▶ _Quoted passage_:
These egg-free, aquafaba meringue cookies are light, crisp, and sweet. And they are so much fun to make!
The secret to perfect vegan meringues is aquafaba, the liquid from canned beans. Aquafaba is a great egg replacer, and it works like a charm in meringue recipes like these cookies!
If you're worried that aquafaba will give your meringues a bean-like flavor, don't worry! We are using white bean aquafaba, which has the mildest taste. These cookies don't taste beany at all!
Ingredients and substitutions
- liquid from a can of white beans - You can use chickpea aquafaba, if you prefer, but sometimes that can give your cookies a slight beany taste.
- cream of tartar - A little bit of acidity helps the meringues form nice peaks. You can use apple cider vinegar, if you want to make these without cream of tartar.
- vanilla extract - Gives these cookies a lovely, delicate flavor!
- sugar - Sugar is more than just a sweetener here, it's part of what helps the aquafaba whip up into peaks. Do not omit or reduce.
How to make aquafaba meringue cookies
Preheat the oven to 200° F.
In a large, high-sided bowl, combine the bean liquid, cream of tartar, vanilla extract, and a heaping tablespoon of the sugar, and whip with an electric hand mixer on high, adding sugar by the heaping tablespoon until it's all incorporated.
Continue whipping until your aquafaba forms soft peaks. This can take anywhere from 15-25 minutes.
Scoop tablespoons of your meringue onto cookie sheets lined with parchment paper.
Bake for two hours. Your cookies are ready when they’re crisp all the way through. If they look runny at all, give them 10 extra minutes, then check again.
Turn the oven off, but leave the cookies in there for another 2 hours to cool before removing your vegan meringue cookies from oven.

▶ _What is being asked_: Could you resume the aquafaba meringue cookie recipe above, writing on from its last sentence?

▶ _Records_:
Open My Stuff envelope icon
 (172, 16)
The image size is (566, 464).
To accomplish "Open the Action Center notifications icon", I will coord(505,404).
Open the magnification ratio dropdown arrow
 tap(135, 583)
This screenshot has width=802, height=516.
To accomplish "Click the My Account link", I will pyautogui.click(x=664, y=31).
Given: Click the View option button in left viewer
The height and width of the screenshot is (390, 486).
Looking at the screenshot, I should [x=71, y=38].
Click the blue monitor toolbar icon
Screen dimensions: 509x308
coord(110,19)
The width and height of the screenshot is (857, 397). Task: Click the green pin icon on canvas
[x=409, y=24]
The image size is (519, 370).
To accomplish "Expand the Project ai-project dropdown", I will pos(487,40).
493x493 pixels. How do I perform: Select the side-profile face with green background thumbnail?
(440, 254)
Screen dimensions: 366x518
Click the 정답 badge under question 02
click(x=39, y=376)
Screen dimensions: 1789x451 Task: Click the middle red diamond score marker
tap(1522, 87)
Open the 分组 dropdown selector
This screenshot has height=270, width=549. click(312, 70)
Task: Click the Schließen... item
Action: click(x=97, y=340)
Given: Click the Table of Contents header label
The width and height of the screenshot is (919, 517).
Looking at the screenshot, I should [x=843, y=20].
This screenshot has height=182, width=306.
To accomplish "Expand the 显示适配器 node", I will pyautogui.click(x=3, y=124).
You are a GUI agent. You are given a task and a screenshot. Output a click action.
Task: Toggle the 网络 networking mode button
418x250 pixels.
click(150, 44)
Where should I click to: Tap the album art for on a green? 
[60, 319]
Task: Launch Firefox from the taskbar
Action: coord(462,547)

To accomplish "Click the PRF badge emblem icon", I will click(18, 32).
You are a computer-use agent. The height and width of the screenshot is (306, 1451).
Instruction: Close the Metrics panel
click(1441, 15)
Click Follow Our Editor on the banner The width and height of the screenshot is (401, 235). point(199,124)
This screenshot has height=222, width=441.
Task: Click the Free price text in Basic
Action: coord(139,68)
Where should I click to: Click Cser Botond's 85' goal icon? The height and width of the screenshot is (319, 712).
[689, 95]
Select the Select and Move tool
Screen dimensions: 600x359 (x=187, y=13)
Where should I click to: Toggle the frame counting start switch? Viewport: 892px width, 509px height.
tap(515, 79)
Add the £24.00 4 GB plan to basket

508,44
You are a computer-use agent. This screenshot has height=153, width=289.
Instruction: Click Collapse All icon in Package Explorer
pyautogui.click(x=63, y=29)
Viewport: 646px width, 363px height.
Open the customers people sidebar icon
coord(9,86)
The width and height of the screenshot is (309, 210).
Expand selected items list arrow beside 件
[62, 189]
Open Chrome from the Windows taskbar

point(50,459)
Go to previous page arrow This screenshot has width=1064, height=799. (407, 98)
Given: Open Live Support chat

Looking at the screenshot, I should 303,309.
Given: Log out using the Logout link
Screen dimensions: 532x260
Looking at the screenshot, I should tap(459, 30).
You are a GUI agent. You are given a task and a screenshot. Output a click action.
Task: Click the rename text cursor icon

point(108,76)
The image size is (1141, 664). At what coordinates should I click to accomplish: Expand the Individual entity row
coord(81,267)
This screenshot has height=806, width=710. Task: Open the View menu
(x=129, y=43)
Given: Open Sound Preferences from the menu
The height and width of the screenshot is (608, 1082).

▶ _Result of this task_:
- I definitely recommend that you use an electric hand mixer for this recipe. This is a smaller batch situation, so a stand mixer may not be able to reach the liquid enough to whip it up.
- White bean liquid takes a bit longer to form peaks than chickpea does. Expect a good 15-20 minutes of beating on high. The chickpea meringue takes closer to 10.
- Before you start whipping, you want to make sure that your bowl is squeaky clean. Oil is the enemy of stiff peaks, so make sure that there's no residual oil in your bowl from a previous recipe.
- It takes about 15-20 minutes to get the soft peaks you need for these cookies. You've reached the soft peak stage when the batter is no longer runny. When you take the beater out and hold it up, the batter shouldn't run off. It should hold its shape, but the peaks will be a bit droopy on top.
- This recipe calls for leaving your cookies in the oven for at least two hours after you turn it off. This additional drying time will help the cookies stay crisp for longer. If you skip it, they will soften within just a few hours of baking.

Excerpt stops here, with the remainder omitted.